The complete query result is displayed upon launching the red action button (line labelled as "longest delay"). The green action button launches the inverse query, all archived files with status 6 and their delay values (time between OLAS archiving on Paranal and in the primary archive in Garching).

The DTS/Evalso monitors are displayed in the bottom monitor panel called "system", right. There are currently monitors for the two PAR-VIT links (#1 | #2), and one monitor for the connection VIT-GAR.

Data
Transfer:
  Monitors: DataTransfer  
ngas
transfer
no CALIB file delayed by >1 hr

In case of problems, flags will turn red, e.g.:

Data
Transfer:
  Monitors: DataTransfer  
ngas
transfer
longest CALIB delay: VISIR.2018-11-08T08:13:11.123.fits CALIB (2.5 hrs)
longest delay (any dpr.catg): VISIR.2018-11-01T08:13:11.123.fits SCIENCE (54.4 hrs)

The ngas and the transfer flags are exported to the web server and embedded in the calChecker and the HC monitor.


Cronjobs check boxes

The operational cronjobs are monitored here (applicable to dfos_ops only).

dfos_ops only:

[ top ] autoDaily checkbox. This checkbox is intended to make the current status of the processing scheme more transparent. It checks for:

  • "enabled as cronjob ": autoDaily being enabled as cronjob (with the pattern displayed)
  • "cleanupRD enabled": once a day the utility tool cleanupRawdisp should be called to maintain the RAWDISP pages both on the web server and on the replication server;
  • "dfosCron monitoring enabled": for the 'forced refresh' button on the HC monitor, the monitoring tool call 'dfosCron -t autoDaily' must be enabled as cronjob, with a cadence once per minute (because of the promise that 'autoDaily' will start within a minute after request); the checkbox checks for the entry in the cronjob file and also for the proper cadence (* * * * *).
autoDaily?
enabled as cronjob
cleanupRD enabled
dfosCron monitoring enabled

This box must be green for dfos installations.
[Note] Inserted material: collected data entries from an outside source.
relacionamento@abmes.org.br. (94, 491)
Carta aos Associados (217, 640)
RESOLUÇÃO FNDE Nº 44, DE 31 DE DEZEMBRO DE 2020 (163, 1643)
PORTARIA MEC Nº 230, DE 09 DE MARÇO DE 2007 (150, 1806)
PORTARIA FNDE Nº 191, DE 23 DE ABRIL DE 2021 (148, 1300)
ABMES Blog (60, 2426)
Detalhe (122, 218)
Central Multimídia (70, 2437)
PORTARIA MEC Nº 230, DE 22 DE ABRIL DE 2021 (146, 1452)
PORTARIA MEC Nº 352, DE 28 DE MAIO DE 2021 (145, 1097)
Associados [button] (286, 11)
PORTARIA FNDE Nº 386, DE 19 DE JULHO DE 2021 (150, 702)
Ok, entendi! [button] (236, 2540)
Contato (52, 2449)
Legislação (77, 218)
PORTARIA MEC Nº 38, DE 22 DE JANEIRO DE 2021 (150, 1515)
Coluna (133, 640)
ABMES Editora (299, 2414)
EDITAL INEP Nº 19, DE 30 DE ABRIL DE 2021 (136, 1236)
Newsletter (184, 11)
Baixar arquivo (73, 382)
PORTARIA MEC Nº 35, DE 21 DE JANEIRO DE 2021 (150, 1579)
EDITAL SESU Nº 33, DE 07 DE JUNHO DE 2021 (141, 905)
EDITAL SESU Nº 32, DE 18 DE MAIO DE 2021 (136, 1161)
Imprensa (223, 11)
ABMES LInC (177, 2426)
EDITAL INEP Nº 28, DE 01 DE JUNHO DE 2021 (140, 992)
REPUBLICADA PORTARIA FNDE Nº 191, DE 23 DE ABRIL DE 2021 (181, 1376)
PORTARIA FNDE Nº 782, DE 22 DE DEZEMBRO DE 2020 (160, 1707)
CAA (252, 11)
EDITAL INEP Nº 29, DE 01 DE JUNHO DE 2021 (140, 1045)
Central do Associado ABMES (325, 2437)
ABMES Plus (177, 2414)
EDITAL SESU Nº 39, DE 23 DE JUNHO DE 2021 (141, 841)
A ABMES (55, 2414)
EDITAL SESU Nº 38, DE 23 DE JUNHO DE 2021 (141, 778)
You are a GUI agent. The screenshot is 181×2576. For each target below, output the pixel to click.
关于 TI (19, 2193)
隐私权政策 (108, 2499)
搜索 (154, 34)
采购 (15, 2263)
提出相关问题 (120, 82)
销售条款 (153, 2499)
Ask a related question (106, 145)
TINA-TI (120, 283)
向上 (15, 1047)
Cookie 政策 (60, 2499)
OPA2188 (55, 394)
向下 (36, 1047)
The configured cronjob pattern is visible when hovering the mouse.

The activities of autoDaily are displayed in real-time underneath the XDM. If autoDaily is not running, this box displays:

autoDaily: no dates

If there is autoDaily activity, messages will inform about progress. You can follow the workflow by clicking on the 'log' link:

autoDaily: list_data_dates
log autoDaily running!
calling createAB

[ top ] HC monitor checkbox. This checkbox monitors the proper update pattern of HC reports. It checks for the existence and proper scheduling of the following jobs:

  • JOBS_TREND: the complete set of HC jobs (linked to the job) to be updated at least once per day (with the coded cronjob pattern displayed on mouse over)
  • JOBS_HEALTH: the essential set of HC jobs used for incremental HC monitor updates by autoDaily (linked to the job)
  • JOBS_NAVBAR: the job file for regular updates of the HISTORY navigation bars (to be called twice a month)
HC monitor updates?
JOBS_TREND enabled as cronjob
JOBS_HEALTH existing
JOBS_NAVBAR enabled as cronjob

[ top ] calChecker checkbox. The first checkbox checks for the existence and the proper scheduling of the calChecker cronjob (to be called every half hour). The second one checks if once a day the FULL mode is called, as a safety mechanism.

calChecker?
enabled as cronjob
FULL: enabled as cronjob

[ top ] AB checkboxes. These checkboxes are used to monitor the autoDaily execution. The following information is displayed:

  • the last created AB (its name is written by createAB into $DFO_MON_DIR/LAST_AB) and its age
  • the last processed AB
  • the last autoDaily execution and its age.
Last created AB: GIRAF.2012-09-13T13:07:07.895_tpl.ab (age: 20.4 h)
  Last processed AB: GIRAF.2012-09-13T13:07:07.895_tpl.ab
Last autoDaily: 2012-09-14T09:30:45 (age: 0.0 h)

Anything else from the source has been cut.